Ans let’s walk through this step by step as if we’re actually in that e-commerce setting, where only 5% of customers respond to the campaign.
That’s heavily imbalanced, so we can’t just train a default Logistic Regression and call it a day — we need a careful approach.

1. Understand the Problem and Dataset

Goal: Predict the probability that a customer will respond to a marketing campaign.

Nature: Binary classification (respond vs not respond) with class imbalance (5% positive class).

Business impact: False positives cost marketing spend; false negatives lose potential conversions.

2. Data Handling

Data cleaning:

Handle missing values.

Remove duplicates.

Treat outliers (especially in features like purchase amount or activity counts).

Feature engineering:

Create features like recency, frequency, monetary value (RFM analysis).

Include channel engagement data (email clicks, site visits, ad interactions).

Encode categorical variables (One-Hot Encoding or Target Encoding).

Train-test split:

Stratified split so the 5% positive ratio is preserved in both sets.

3. Feature Scaling

Logistic Regression is sensitive to feature scale when regularization is applied.

Apply StandardScaler (mean = 0, std = 1) to numeric variables.

Fit scaler only on training data, then transform both train & test sets.

4. Balancing Classes

Two main options:

1. Class weights

In scikit-learn: LogisticRegression(class_weight='balanced')

Adjusts the penalty so misclassifying the minority class costs more.

2. Resampling

Oversampling (e.g., SMOTE) to generate synthetic positive samples.

Undersampling majority class to reduce imbalance.

Sometimes combining both works best.

5. Hyperparameter Tuning

Key hyperparameters for Logistic Regression:

C (inverse regularization strength) — tune across a log scale ([0.01, 0.1, 1, 10, 100]).

penalty — test L1 and L2 regularization.

solver — choose based on penalty (liblinear for L1/L2; lbfgs for L2).

Use GridSearchCV or RandomizedSearchCV with stratified cross-validation.

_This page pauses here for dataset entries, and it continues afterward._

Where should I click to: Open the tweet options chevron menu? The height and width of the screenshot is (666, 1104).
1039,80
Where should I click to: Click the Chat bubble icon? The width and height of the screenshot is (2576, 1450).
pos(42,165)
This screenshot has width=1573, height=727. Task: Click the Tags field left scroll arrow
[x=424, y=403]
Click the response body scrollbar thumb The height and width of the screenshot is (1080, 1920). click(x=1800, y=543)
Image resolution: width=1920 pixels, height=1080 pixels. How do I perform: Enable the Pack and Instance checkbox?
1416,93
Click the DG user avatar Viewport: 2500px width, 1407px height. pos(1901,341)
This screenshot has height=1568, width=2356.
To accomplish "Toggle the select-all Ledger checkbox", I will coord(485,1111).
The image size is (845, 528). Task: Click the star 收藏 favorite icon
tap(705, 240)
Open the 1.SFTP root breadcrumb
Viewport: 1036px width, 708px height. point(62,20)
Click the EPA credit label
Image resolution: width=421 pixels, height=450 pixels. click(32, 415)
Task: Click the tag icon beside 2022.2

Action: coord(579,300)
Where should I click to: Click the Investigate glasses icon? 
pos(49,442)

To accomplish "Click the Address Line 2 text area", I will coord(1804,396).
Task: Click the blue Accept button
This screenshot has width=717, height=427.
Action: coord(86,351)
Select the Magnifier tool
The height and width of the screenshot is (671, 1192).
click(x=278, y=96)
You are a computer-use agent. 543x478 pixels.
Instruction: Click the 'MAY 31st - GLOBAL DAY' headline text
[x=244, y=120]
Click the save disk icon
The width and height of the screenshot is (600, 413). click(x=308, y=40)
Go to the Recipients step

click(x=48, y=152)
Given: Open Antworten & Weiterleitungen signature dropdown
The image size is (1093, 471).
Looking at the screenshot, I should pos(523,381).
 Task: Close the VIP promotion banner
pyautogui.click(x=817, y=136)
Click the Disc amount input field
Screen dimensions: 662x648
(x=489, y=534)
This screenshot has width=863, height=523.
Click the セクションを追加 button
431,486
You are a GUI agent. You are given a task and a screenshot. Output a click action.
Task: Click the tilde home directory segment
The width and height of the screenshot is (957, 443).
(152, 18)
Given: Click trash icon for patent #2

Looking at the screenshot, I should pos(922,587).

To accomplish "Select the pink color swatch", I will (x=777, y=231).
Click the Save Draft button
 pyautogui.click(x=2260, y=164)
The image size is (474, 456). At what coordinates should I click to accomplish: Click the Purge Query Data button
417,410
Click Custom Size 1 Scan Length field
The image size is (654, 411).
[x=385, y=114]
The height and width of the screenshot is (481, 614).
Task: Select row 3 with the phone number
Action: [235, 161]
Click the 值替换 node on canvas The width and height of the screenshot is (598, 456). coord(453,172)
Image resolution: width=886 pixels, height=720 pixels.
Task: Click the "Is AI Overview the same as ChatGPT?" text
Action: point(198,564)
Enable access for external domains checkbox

Include class_weight as a parameter to tune as well.

6. Evaluation Strategy
Do not rely on accuracy — it will be misleading due to imbalance.
Use:

Precision, Recall, and F1-score (especially recall if catching positives is important).

ROC-AUC to measure ranking ability.

Precision-Recall AUC — more informative for imbalanced datasets.

Choose threshold carefully:

Default 0.5 may not be optimal — adjust threshold to maximize business metric (e.g., maximize precision at 20% recall).

7. Deployment Considerations

Ensure feature scaling & preprocessing are part of a pipeline so production data is transformed the same way.

Monitor:

Data drift (customer behavior may change over time).

Model performance over campaigns — retrain periodically.